Just two weeks ago, the top economists for this group had been centered around June as the likely date for the Fed to finally end the near-zero rate policy it adopted in December 2008. The shift brings these economists into closer alignment with the bond market's view for when the Fed will make its move.
Seventeen of 21 US primary dealers that do business directly with the Fed said on Wednesday and Thursday they see a rate liftoff in September or later.
Just four of those responding to a Reuters poll stuck with June as their forecast.
By contrast, in a March 6 poll taken after the latest in a string of robust US employment reports, just seven of 16 respondents predicted a September or later liftoff, while nine had called for June.
The Fed's unexpectedly steep cuts on Wednesday on its forecast for growth and inflation sparked a rally on Wall Street and in Treasuries market and a selloff in the dollar.
On Wednesday, shorter-dated Treasuries yields, which are most sensitive to changes in sentiment on Fed policy, posted their biggest single-day drop in six years, while the greenback suffered its biggest one-day drop against the euro in six years.
The Dow and S&P 500 rose over 1 percent. The Federal Open Market Committee, the central bank's policy-setting group, as expected, removed the word "patient" from its policy statement in reference to the timing on a rate hike.
But policy makers lowered their median view of US growth for 2015 to 2.3 to 2.7 percent, from an outlook in December of 2.6 to 3.0 percent, while reducing their outlook on core inflation for this year to 1.3 to 1.4 percent, from 1.5 to 1.8 percent three months earlier.
"It was primarily the downward shift in their outlook on growth and inflation," Mike Moran, chief economist at Daiwa Capital Markets America said of why he changed his call on liftoff to September from June.
Economists attributed the Fed's dialing back its view on the economy partly to the surging dollar, which hit a 12-year high against a basket of currencies last week, and the dollar's negative impact on exports.
"In our view, the Fed is clearly worried about the strengthening dollar, and these rate forecast reductions reflect that the inflation outlook remains muted, as well," Deutsche Bank economists Joe LaVorgna and Brett Ryan wrote in a research note.

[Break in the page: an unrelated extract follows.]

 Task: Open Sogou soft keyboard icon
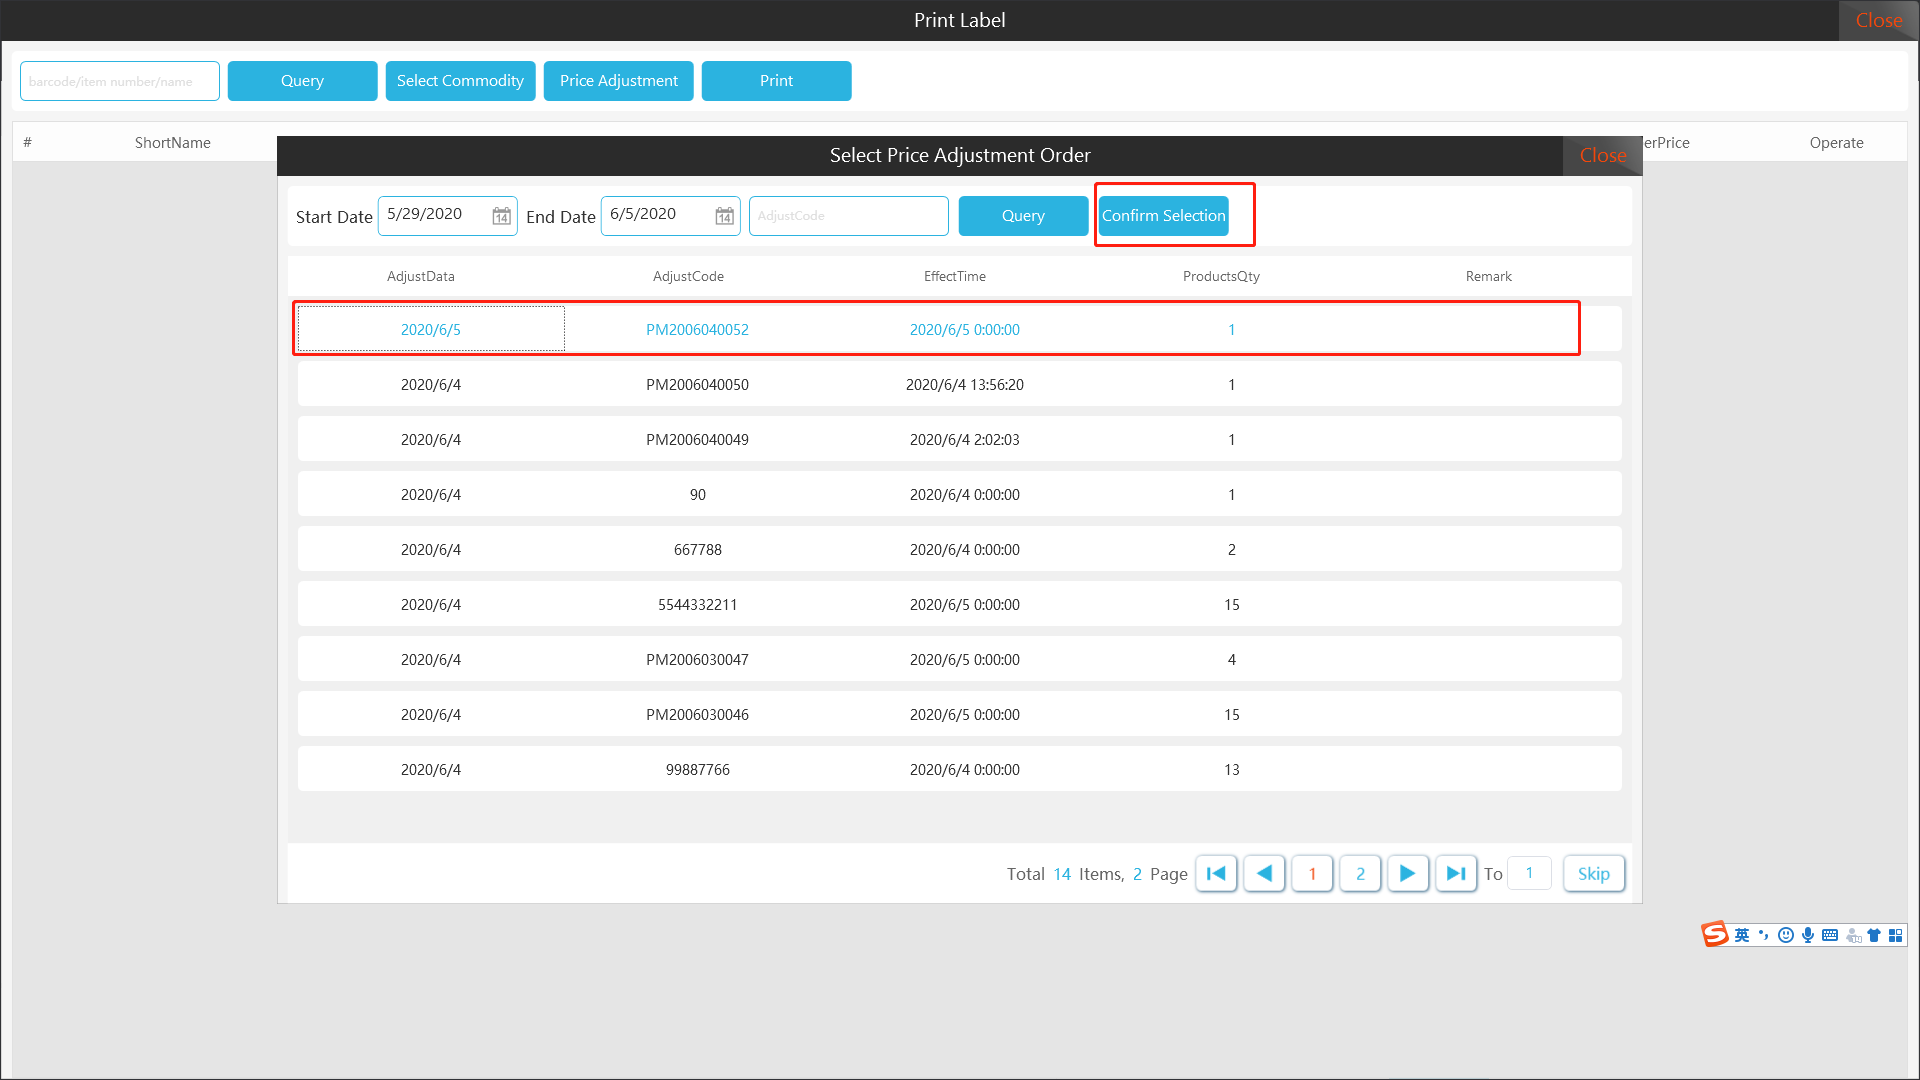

With a forecast that shows core inflation may fall short of the Fed's 2 percent goal through at least 2016, the FOMC will likely pursue a cautious approach to normalise rates.
Now the FOMC's median view on the federal funds rate, or what banks charge each other to borrow excess reserves, which the Fed aims to influence through its policies, was reduced to 0.625 percent for 2015, from 1.125 percent in December.
The futures market suggested traders pushed back their expectations of a likely rate increase to October to September.